I can remember the word “cult” coming up only once during the presentation. Yet certain aspects of the program, when mentally pieced together, made the church look a little like cult. The concept of absolute obedience did not come up, but others did like: (1) one interviewee stated something to the effect that that’s what Mormons “are programmed to do”; (2) bonding experience during LDS missions; (3) the excusivity of the temple (including for marriages); (4) Mormon’s group cohesion, etc. What was particularly unnerving for me was the interview with the multi-racial Jackson family of Lehi, Utah. There was a certain Stepford-wives feel to their practice of Mormonism.
The NBC program had two very positive segments, both reported by Harry Smith. One was on the LDS Church welfare system and the other was on the success of Mormons in business. The latter presentation made me a little uneasy for a couple of reasons:
- This segment had a “prosperity gospel” feel to it and
- The LDS Church has always placed a high value on education. And I think Mormons, are, on average, one of the better educated religious groups in the United States. So why can’t we be famous for our scientist, our technologists, our doctors, our engineers, etc.? Why is it always our business people?
Mormonism, based on the teachings of Joseph Smith, has one the best theological arguments for the compatibility of science and religion (if we can get past the Biblical literalists). I wish we as a church would emphsize this part of our religion more.
Probably the most interesting and frustrating interview was with Abby Huntsman. Even though she is no longer a member, she generally spoke well of the church. But she did highlight a growing problem in the LDS Church, one which was generally unexplored in the NBC documentary: the inability of the church to hold on to many of its younger members. The way that the interview was edited, we only got a slight hint of why she had left the church.

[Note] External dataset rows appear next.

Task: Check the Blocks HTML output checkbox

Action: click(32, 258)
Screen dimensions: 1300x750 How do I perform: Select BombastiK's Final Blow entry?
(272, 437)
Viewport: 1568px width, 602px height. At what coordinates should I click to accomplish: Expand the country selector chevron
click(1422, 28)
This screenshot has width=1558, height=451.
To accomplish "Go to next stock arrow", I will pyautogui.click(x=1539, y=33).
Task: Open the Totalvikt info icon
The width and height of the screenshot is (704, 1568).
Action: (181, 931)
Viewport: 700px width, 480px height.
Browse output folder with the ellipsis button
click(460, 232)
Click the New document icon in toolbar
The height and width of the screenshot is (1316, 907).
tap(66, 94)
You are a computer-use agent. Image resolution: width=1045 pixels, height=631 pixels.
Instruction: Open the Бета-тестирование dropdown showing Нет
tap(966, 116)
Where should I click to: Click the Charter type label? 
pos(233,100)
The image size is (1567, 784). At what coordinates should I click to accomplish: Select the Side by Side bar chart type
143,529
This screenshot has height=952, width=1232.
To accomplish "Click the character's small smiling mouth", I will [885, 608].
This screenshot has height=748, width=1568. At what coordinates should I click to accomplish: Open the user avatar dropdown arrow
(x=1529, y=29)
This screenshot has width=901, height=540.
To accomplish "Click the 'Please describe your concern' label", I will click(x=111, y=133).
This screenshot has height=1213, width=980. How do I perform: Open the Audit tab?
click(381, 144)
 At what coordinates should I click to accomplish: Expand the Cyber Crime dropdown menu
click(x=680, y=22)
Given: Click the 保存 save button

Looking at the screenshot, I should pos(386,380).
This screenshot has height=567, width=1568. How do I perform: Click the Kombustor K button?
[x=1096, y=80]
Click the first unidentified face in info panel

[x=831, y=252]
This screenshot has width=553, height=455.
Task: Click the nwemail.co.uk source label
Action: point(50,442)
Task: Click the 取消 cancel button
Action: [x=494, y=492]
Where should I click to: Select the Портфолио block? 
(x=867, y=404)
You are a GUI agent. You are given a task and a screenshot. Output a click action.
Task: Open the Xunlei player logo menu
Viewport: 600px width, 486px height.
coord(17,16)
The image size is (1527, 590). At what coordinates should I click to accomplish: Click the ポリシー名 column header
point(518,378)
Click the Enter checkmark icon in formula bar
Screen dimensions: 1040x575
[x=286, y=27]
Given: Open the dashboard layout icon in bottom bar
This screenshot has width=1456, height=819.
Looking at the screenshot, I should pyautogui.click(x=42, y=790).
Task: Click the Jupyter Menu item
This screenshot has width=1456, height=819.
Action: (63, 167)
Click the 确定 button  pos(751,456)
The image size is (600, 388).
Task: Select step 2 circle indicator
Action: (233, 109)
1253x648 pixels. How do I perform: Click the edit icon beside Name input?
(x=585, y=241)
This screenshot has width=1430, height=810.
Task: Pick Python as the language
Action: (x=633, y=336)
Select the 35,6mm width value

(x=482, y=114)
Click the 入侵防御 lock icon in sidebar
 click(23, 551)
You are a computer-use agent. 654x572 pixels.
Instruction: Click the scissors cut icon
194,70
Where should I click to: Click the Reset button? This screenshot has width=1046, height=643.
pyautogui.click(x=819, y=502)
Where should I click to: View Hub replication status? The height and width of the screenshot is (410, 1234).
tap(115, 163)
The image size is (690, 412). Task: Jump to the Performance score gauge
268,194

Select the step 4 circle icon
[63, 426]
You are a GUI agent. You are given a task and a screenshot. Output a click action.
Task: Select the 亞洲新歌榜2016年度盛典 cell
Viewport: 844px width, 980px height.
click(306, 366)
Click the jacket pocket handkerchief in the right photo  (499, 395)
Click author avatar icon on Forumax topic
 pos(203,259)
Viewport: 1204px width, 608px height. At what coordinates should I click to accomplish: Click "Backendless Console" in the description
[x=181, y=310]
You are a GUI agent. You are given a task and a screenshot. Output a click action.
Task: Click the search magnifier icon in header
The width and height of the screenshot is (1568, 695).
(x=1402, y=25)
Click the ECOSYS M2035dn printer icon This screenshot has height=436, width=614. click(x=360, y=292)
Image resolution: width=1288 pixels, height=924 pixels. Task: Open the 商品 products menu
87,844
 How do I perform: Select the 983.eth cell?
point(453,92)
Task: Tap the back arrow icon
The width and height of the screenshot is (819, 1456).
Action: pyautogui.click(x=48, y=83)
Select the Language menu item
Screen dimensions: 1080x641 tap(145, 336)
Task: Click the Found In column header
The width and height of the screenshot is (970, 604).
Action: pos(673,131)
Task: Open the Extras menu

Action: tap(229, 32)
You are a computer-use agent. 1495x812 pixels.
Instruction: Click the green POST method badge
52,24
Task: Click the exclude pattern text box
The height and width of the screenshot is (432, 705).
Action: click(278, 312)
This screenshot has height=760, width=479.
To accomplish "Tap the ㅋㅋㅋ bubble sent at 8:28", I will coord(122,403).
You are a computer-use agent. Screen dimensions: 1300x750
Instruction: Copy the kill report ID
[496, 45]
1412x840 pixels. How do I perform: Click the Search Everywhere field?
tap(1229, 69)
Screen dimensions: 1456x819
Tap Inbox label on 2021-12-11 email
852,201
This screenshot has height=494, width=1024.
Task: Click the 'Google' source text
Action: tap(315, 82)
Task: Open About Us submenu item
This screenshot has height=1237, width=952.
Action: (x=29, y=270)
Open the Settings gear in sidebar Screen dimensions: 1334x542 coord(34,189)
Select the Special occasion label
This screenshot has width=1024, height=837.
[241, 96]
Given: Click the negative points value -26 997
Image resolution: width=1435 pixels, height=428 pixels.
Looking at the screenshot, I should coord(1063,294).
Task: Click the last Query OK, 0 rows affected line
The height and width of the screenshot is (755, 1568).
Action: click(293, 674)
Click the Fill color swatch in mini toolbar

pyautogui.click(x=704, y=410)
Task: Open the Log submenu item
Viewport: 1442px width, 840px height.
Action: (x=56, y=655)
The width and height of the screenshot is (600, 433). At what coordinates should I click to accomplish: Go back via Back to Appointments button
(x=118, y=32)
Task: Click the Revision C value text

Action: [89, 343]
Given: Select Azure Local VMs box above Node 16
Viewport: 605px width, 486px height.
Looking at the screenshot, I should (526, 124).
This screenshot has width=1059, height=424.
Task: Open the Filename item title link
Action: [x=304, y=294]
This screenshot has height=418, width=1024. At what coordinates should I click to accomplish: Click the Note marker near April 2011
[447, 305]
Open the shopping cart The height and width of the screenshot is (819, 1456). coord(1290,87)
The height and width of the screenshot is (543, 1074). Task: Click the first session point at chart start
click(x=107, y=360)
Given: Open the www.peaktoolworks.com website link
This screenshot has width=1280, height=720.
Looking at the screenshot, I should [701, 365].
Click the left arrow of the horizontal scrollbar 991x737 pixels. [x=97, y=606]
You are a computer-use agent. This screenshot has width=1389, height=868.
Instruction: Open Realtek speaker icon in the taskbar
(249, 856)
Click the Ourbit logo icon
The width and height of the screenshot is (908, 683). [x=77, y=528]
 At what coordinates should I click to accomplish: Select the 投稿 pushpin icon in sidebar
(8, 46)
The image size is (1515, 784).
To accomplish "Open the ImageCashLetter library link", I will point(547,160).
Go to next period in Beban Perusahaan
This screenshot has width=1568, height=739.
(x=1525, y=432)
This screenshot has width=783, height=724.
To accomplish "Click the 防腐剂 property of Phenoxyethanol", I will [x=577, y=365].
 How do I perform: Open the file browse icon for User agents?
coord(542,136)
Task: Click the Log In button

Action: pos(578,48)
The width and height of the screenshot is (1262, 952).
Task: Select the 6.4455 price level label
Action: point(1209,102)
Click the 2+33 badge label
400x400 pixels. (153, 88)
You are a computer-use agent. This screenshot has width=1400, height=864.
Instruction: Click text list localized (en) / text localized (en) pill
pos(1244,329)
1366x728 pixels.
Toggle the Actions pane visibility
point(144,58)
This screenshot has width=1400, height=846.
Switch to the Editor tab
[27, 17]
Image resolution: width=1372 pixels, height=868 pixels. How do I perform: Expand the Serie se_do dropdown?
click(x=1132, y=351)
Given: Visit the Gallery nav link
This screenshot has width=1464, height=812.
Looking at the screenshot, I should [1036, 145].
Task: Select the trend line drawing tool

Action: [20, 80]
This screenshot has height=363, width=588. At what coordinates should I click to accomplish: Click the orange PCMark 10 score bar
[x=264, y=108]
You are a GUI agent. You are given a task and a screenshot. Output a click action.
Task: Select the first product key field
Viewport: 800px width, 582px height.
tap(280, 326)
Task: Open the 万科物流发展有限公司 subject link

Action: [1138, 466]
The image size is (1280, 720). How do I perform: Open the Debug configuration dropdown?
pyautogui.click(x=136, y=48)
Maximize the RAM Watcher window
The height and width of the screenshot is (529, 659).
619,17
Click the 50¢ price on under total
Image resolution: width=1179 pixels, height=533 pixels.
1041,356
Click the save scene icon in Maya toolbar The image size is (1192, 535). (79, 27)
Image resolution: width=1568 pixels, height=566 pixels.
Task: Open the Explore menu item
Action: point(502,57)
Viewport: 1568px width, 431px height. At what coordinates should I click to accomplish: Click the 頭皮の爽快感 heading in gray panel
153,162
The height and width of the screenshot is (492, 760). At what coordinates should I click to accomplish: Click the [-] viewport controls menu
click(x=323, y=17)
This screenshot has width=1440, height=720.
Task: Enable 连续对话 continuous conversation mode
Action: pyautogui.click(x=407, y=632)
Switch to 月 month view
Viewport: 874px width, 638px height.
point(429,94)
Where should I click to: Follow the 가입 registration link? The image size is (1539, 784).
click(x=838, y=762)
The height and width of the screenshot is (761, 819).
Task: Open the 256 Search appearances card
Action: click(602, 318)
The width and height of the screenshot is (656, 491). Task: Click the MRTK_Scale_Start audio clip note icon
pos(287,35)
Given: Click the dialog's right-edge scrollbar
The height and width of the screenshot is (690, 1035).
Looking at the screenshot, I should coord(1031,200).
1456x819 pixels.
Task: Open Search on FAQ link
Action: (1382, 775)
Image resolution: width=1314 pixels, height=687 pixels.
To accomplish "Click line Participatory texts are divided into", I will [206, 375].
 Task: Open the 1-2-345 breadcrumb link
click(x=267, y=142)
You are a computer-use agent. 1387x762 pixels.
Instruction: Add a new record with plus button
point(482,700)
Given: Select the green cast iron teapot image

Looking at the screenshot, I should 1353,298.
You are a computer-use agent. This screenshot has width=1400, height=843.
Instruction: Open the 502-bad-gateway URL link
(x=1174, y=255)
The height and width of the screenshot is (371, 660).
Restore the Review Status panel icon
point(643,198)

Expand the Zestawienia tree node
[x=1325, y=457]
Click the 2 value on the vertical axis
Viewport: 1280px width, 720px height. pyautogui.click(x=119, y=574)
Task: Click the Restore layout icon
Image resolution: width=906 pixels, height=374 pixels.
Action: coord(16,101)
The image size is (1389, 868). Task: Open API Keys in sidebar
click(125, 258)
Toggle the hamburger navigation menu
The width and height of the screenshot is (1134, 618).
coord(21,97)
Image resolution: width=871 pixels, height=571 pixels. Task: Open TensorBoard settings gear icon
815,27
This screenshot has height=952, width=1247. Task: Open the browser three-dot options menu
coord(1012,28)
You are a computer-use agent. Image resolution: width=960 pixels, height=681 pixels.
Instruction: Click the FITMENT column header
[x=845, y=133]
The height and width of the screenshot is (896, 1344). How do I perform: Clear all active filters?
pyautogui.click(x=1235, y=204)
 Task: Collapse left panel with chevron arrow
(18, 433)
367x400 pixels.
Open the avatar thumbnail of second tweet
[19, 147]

The NBC program managed to superficially mention the usual hot button issues: polygamy, baptisms for the dead, garments, closed wedding ceremonies, feminism, blacks and the priesthood ban, etc. They also had a short interview with Mitt Romney, and mentioned Big Love, the Osmonds, Steve Young, Harry Reid and The Book of Mormon musical. They ended with an interview with Clark Johnson, a gay actor performing in TBofM musical who has given up his LDS Church membership. Johnson spoke very favorably about his Mormon mission to Mexico and he emphasized that it had been a good experience for him (he was almost in tears when he talked about his mission). There were really no interviews in the documentary that were overly negative.